Income investors have been dealt a challenging hand as a result of the pandemic. The Federal Reserve cut interest rates to zero percent and has been buying longer-term Treasuries and mortgage-backed securities as a way to effectively drive down long-term rates further.

While corporate bonds are paying miserly rates, some stocks are paying quite well. Here are a couple of real estate investment trusts (REITs) with a twist that can reward investors handsomely. 

Two workers carry lumber on a construction site.

Image source: Getty Images.

A way to profit from changing government housing policy

New Residential Investment Corp. (RITM 0.40%) is a mortgage REIT with an origination business. The mortgage REIT part of the company owns mortgage-backed securities and mortgage-servicing assets. The origination business has historically focused on nonqualified mortgages, which are not guaranteed by the government. This business can be volatile, and when the credit markets have a hiccup, it can cause losses. 

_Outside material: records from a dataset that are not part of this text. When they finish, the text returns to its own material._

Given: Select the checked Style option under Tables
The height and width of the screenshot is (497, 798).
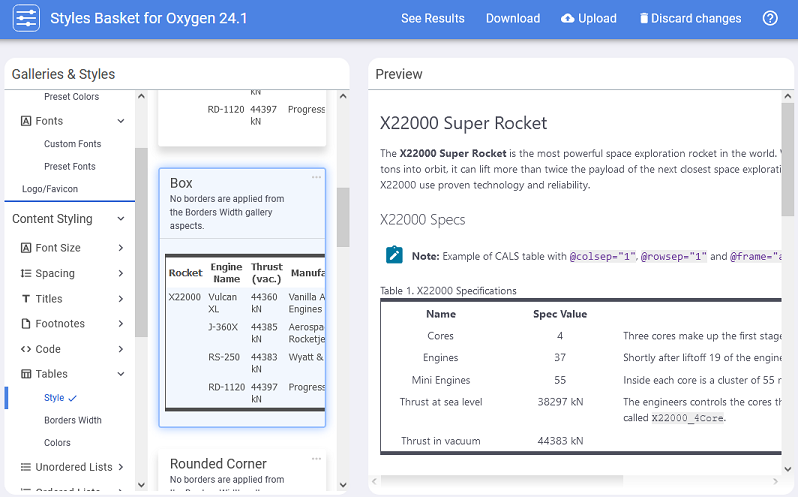Looking at the screenshot, I should pos(60,398).
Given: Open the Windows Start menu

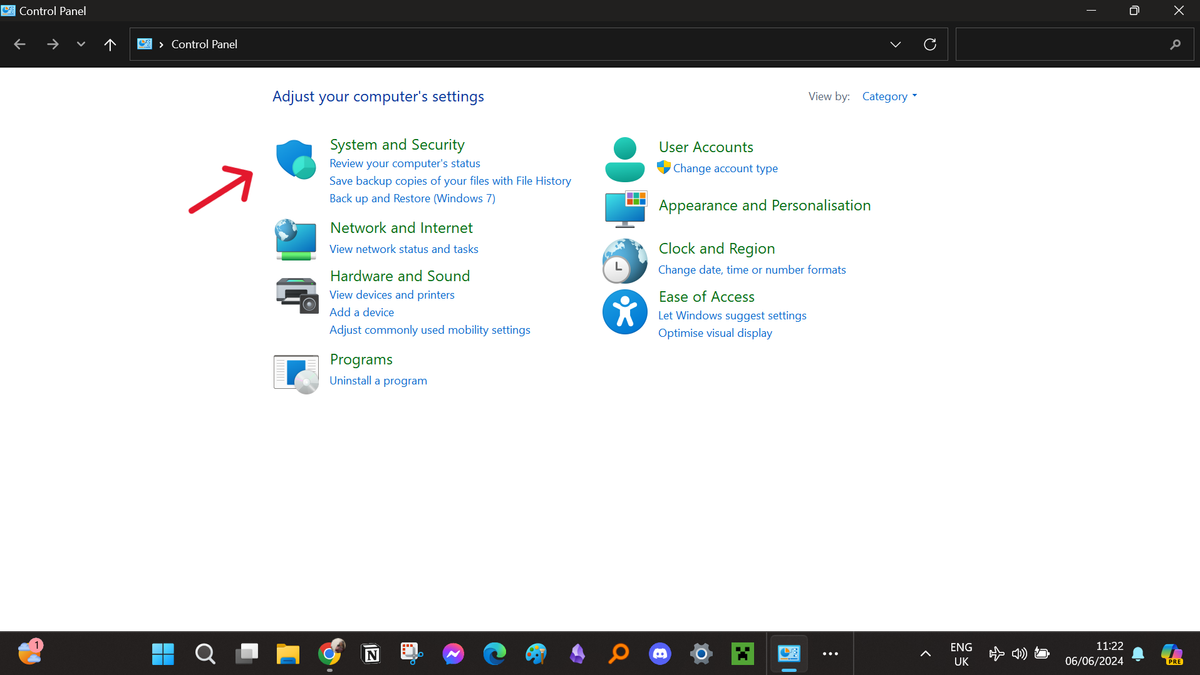Looking at the screenshot, I should click(x=163, y=654).
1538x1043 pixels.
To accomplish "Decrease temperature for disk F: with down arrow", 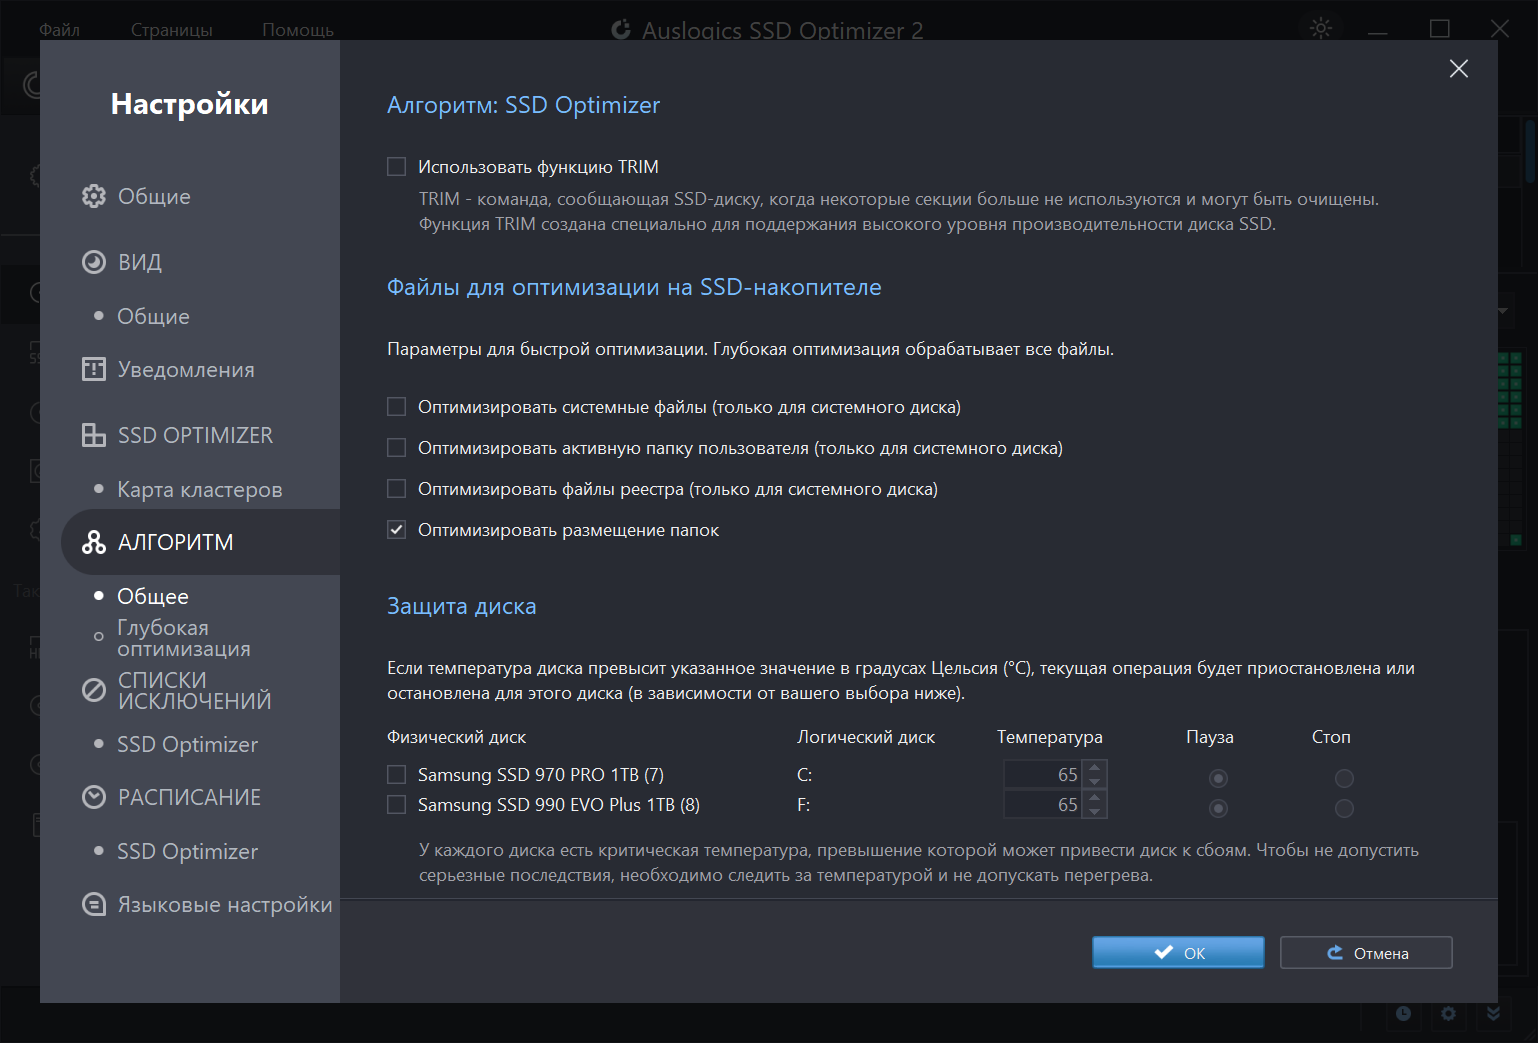I will [x=1095, y=811].
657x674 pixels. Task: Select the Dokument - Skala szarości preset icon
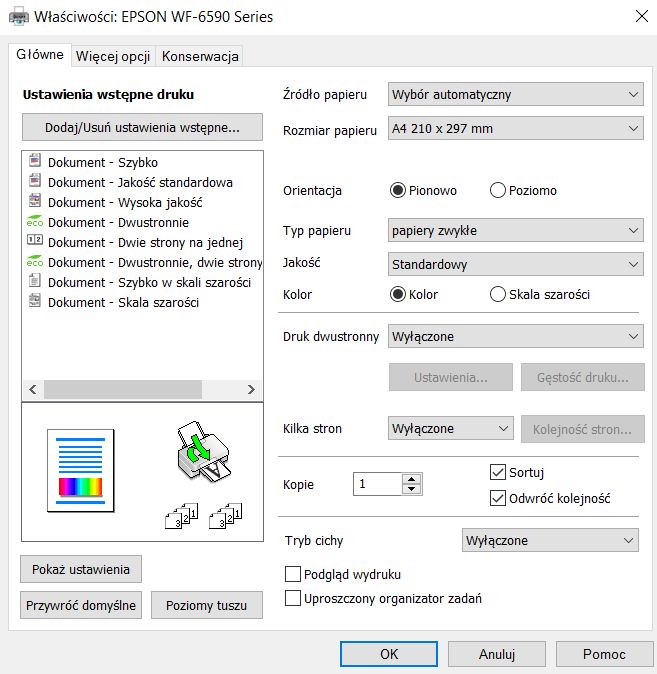pyautogui.click(x=35, y=300)
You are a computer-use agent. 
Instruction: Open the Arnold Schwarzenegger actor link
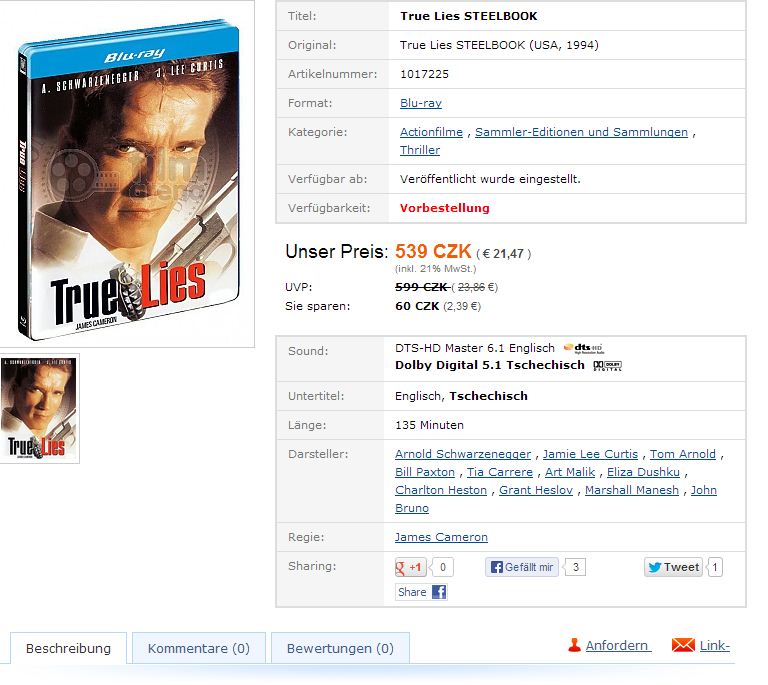tap(463, 454)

New Residential's combination of these two activities helps smooth out the earnings stream. Mortgage originators tend to do well when interest rates fall because they pick up a lot of refinancing demand. On the other side of the coin, heavy refinancing activity is a negative for mortgage-backed securities and mortgage-servicing rights. But the Federal Housing Finance Agency recently made a policy change that should drive more origination volume to the nonqualified mortgage market and help New Residential's origination business.

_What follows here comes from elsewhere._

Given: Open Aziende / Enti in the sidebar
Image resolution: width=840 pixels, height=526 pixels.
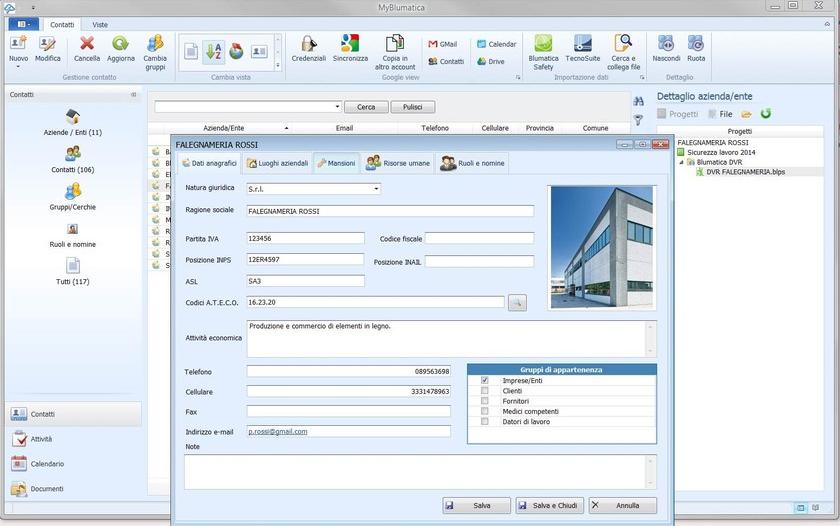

The company is also a bit of a value stock, trading a little under book value, which means the market is attributing little value to the origination business. New Residential is looking at various ways to unlock the embedded value in this segment. Unlike most mortgage originators, the company pays a REIT-type dividend, which gives it a yield of 7.7% at Wednesday's prices. Investors are being paid to wait in this case.

A way to profit from rising lumber prices

Anyone who has visited a home improvement store for a weekend do-it-yourself project knows that the price of lumber is way up. One company that stands to benefit from this is Weyerhaeuser (WY 0.97%). It owns or operates 10.7 million acres of timberland in the United States and holds long-term licenses for 14.1 million acres in Canada. The company also has manufacturing operations, with 19 lumber mills, six mills for oriented strand board, 10 factories for engineered wood products, and 18 distribution facilities.

Rising lumber prices are a function of elevated demand for home construction. The supply of homes for sale is at record lows, according to the National Association of Realtors. Lumber's increase is driving up estimates for Weyerhaeuser, which is expected to earn $3.51 per share, compared to $1.29 a year ago.

Note that much of this increased profitability will translate into higher dividends. Weyerhaeuser's dividend policy is to pay a regular quarterly dividend plus a variable dividend based on full-year results. The company intends to pay 75% to 80% of funds available for distribution (FAD) as dividends.

Last year, FAD totaled $1.2 billion. If you grow last year's FAD by the expected EPS growth rate, you would be looking at FAD of $3.3 billion. Taking 75% of that FAD figure and dividing by shares outstanding gives you an expected dividend for 2021 of $3.38. Since the base dividend is $0.68, the special dividend in January 2022 could be something like $2.70. At recent levels, between the base dividend and the variable dividend, stockholders could earn 9%. 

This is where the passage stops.